YOUR OBJECTIVE. Every line below is to be quoted exactly, with nothing added or dropped.

(Stored data)
□ □ □

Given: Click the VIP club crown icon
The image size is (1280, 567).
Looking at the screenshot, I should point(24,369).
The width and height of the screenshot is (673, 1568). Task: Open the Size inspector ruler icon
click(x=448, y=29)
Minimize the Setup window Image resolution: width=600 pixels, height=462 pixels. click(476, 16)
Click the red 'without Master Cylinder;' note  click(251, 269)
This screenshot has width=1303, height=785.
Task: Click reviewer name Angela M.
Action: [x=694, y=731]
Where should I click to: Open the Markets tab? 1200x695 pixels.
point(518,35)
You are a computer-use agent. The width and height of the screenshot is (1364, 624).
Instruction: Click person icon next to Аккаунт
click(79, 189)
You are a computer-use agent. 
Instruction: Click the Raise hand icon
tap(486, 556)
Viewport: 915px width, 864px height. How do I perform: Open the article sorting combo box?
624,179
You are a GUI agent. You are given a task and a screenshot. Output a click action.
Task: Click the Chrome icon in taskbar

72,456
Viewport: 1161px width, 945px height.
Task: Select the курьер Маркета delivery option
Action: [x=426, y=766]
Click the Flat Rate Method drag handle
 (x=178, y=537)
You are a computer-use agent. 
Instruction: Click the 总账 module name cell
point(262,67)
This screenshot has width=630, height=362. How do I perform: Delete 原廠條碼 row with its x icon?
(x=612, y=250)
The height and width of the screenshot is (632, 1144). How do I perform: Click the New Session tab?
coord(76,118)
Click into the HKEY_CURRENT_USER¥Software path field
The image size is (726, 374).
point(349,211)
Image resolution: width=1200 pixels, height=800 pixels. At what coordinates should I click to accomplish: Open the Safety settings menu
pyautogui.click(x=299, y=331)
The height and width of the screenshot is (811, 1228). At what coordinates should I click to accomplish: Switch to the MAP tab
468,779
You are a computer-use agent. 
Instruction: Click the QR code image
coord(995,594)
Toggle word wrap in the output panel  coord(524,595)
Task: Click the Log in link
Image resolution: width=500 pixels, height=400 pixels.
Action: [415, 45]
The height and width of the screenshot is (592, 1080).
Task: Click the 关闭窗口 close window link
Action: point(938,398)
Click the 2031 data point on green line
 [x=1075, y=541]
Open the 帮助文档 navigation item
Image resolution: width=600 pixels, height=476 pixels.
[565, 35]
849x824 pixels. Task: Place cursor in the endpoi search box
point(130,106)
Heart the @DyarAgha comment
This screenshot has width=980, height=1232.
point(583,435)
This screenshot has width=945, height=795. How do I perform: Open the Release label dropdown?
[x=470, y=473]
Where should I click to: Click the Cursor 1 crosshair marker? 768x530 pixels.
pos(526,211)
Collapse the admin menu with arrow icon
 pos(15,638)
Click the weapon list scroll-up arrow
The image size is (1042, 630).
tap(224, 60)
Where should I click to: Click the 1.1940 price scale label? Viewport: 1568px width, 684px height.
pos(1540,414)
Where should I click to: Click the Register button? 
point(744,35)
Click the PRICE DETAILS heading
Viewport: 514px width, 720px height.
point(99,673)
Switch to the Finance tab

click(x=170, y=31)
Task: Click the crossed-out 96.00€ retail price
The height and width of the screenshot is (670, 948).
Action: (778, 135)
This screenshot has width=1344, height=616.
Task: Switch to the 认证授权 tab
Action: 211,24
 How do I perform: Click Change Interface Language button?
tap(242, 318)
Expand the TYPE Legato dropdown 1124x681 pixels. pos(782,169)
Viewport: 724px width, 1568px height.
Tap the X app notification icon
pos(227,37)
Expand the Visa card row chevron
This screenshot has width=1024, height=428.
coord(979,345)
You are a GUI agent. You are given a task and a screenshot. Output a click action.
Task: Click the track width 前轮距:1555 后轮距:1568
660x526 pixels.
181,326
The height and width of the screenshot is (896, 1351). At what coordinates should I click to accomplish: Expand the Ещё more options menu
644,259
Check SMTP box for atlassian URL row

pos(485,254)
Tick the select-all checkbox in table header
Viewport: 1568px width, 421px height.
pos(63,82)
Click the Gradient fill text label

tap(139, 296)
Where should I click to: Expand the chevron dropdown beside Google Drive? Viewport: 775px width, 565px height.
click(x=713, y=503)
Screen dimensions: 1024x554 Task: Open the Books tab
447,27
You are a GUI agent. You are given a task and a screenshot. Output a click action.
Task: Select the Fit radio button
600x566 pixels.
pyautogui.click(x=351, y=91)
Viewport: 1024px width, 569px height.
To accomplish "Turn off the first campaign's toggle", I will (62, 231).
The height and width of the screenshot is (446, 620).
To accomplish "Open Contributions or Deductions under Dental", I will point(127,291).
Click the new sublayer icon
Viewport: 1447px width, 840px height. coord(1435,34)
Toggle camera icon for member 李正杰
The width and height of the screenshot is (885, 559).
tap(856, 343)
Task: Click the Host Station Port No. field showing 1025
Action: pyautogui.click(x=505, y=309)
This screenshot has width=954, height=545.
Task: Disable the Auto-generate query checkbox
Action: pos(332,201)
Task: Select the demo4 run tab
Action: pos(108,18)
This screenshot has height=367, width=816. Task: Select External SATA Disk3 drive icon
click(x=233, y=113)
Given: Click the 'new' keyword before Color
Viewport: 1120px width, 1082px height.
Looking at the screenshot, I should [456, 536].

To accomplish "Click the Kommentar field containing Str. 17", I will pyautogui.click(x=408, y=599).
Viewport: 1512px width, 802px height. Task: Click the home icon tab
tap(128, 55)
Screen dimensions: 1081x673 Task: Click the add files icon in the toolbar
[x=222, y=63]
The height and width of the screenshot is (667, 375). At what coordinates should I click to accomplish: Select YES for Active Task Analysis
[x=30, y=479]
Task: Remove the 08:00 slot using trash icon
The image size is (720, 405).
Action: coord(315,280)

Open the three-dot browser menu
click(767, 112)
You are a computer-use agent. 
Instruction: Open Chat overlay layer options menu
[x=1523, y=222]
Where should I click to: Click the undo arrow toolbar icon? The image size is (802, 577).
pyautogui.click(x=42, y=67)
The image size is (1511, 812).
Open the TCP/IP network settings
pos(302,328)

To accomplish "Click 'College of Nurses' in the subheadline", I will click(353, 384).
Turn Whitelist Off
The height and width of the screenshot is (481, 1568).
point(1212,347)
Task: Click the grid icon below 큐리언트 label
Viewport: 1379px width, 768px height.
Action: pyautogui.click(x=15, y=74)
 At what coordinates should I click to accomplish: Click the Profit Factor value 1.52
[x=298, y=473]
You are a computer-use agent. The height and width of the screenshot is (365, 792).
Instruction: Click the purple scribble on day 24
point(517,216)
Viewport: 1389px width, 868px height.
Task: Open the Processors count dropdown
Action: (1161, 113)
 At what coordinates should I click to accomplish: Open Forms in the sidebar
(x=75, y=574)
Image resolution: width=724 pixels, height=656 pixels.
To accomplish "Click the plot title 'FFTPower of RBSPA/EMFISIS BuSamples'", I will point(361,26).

□ □ □

EXERCISE ANSWER.
Given: Click the VIP club crown icon
The image size is (1280, 567).
Looking at the screenshot, I should point(24,369).
The width and height of the screenshot is (673, 1568). Task: Open the Size inspector ruler icon
click(x=448, y=29)
Minimize the Setup window Image resolution: width=600 pixels, height=462 pixels. click(476, 16)
Click the red 'without Master Cylinder;' note  click(251, 269)
This screenshot has width=1303, height=785.
Task: Click reviewer name Angela M.
Action: [x=694, y=731]
Where should I click to: Open the Markets tab? 1200x695 pixels.
point(518,35)
You are a computer-use agent. The width and height of the screenshot is (1364, 624).
Instruction: Click person icon next to Аккаунт
click(79, 189)
You are a computer-use agent. 
Instruction: Click the Raise hand icon
tap(486, 556)
Viewport: 915px width, 864px height. How do I perform: Open the article sorting combo box?
624,179
You are a GUI agent. You are given a task and a screenshot. Output a click action.
Task: Click the Chrome icon in taskbar

72,456
Viewport: 1161px width, 945px height.
Task: Select the курьер Маркета delivery option
Action: [x=426, y=766]
Click the Flat Rate Method drag handle
 (x=178, y=537)
You are a computer-use agent. 
Instruction: Click the 总账 module name cell
point(262,67)
This screenshot has width=630, height=362. How do I perform: Delete 原廠條碼 row with its x icon?
(x=612, y=250)
The height and width of the screenshot is (632, 1144). How do I perform: Click the New Session tab?
coord(76,118)
Click into the HKEY_CURRENT_USER¥Software path field
The image size is (726, 374).
point(349,211)
Image resolution: width=1200 pixels, height=800 pixels. At what coordinates should I click to accomplish: Open the Safety settings menu
pyautogui.click(x=299, y=331)
The height and width of the screenshot is (811, 1228). At what coordinates should I click to accomplish: Switch to the MAP tab
468,779
You are a computer-use agent. 
Instruction: Click the QR code image
coord(995,594)
Toggle word wrap in the output panel  coord(524,595)
Task: Click the Log in link
Image resolution: width=500 pixels, height=400 pixels.
Action: [415, 45]
The height and width of the screenshot is (592, 1080).
Task: Click the 关闭窗口 close window link
Action: point(938,398)
Click the 2031 data point on green line
 [x=1075, y=541]
Open the 帮助文档 navigation item
Image resolution: width=600 pixels, height=476 pixels.
[565, 35]
849x824 pixels. Task: Place cursor in the endpoi search box
point(130,106)
Heart the @DyarAgha comment
This screenshot has width=980, height=1232.
point(583,435)
This screenshot has width=945, height=795. How do I perform: Open the Release label dropdown?
[x=470, y=473]
Where should I click to: Click the Cursor 1 crosshair marker? 768x530 pixels.
pos(526,211)
Collapse the admin menu with arrow icon
 pos(15,638)
Click the weapon list scroll-up arrow
The image size is (1042, 630).
tap(224, 60)
Where should I click to: Click the 1.1940 price scale label? Viewport: 1568px width, 684px height.
pos(1540,414)
Where should I click to: Click the Register button? 
point(744,35)
Click the PRICE DETAILS heading
Viewport: 514px width, 720px height.
point(99,673)
Switch to the Finance tab

click(x=170, y=31)
Task: Click the crossed-out 96.00€ retail price
The height and width of the screenshot is (670, 948).
Action: (778, 135)
This screenshot has width=1344, height=616.
Task: Switch to the 认证授权 tab
Action: 211,24
 How do I perform: Click Change Interface Language button?
tap(242, 318)
Expand the TYPE Legato dropdown 1124x681 pixels. pos(782,169)
Viewport: 724px width, 1568px height.
Tap the X app notification icon
pos(227,37)
Expand the Visa card row chevron
This screenshot has width=1024, height=428.
coord(979,345)
You are a GUI agent. You are given a task and a screenshot. Output a click action.
Task: Click the track width 前轮距:1555 后轮距:1568
660x526 pixels.
181,326
The height and width of the screenshot is (896, 1351). At what coordinates should I click to accomplish: Expand the Ещё more options menu
644,259
Check SMTP box for atlassian URL row

pos(485,254)
Tick the select-all checkbox in table header
Viewport: 1568px width, 421px height.
pos(63,82)
Click the Gradient fill text label

tap(139, 296)
Where should I click to: Expand the chevron dropdown beside Google Drive? Viewport: 775px width, 565px height.
click(x=713, y=503)
Screen dimensions: 1024x554 Task: Open the Books tab
447,27
You are a GUI agent. You are given a task and a screenshot. Output a click action.
Task: Select the Fit radio button
600x566 pixels.
pyautogui.click(x=351, y=91)
Viewport: 1024px width, 569px height.
To accomplish "Turn off the first campaign's toggle", I will (62, 231).
The height and width of the screenshot is (446, 620).
To accomplish "Open Contributions or Deductions under Dental", I will point(127,291).
Click the new sublayer icon
Viewport: 1447px width, 840px height. coord(1435,34)
Toggle camera icon for member 李正杰
The width and height of the screenshot is (885, 559).
tap(856, 343)
Task: Click the Host Station Port No. field showing 1025
Action: pyautogui.click(x=505, y=309)
This screenshot has width=954, height=545.
Task: Disable the Auto-generate query checkbox
Action: pos(332,201)
Task: Select the demo4 run tab
Action: pos(108,18)
This screenshot has height=367, width=816. Task: Select External SATA Disk3 drive icon
click(x=233, y=113)
Given: Click the 'new' keyword before Color
Viewport: 1120px width, 1082px height.
Looking at the screenshot, I should [456, 536].

To accomplish "Click the Kommentar field containing Str. 17", I will pyautogui.click(x=408, y=599).
Viewport: 1512px width, 802px height. Task: Click the home icon tab
tap(128, 55)
Screen dimensions: 1081x673 Task: Click the add files icon in the toolbar
[x=222, y=63]
The height and width of the screenshot is (667, 375). At what coordinates should I click to accomplish: Select YES for Active Task Analysis
[x=30, y=479]
Task: Remove the 08:00 slot using trash icon
The image size is (720, 405).
Action: coord(315,280)

Open the three-dot browser menu
click(767, 112)
You are a computer-use agent. 
Instruction: Open Chat overlay layer options menu
[x=1523, y=222]
Where should I click to: Click the undo arrow toolbar icon? The image size is (802, 577).
pyautogui.click(x=42, y=67)
The image size is (1511, 812).
Open the TCP/IP network settings
pos(302,328)

To accomplish "Click 'College of Nurses' in the subheadline", I will click(353, 384).
Turn Whitelist Off
The height and width of the screenshot is (481, 1568).
point(1212,347)
Task: Click the grid icon below 큐리언트 label
Viewport: 1379px width, 768px height.
Action: pyautogui.click(x=15, y=74)
 At what coordinates should I click to accomplish: Click the Profit Factor value 1.52
[x=298, y=473]
You are a computer-use agent. The height and width of the screenshot is (365, 792).
Instruction: Click the purple scribble on day 24
point(517,216)
Viewport: 1389px width, 868px height.
Task: Open the Processors count dropdown
Action: (1161, 113)
 At what coordinates should I click to accomplish: Open Forms in the sidebar
(x=75, y=574)
Image resolution: width=724 pixels, height=656 pixels.
To accomplish "Click the plot title 'FFTPower of RBSPA/EMFISIS BuSamples'", I will point(361,26).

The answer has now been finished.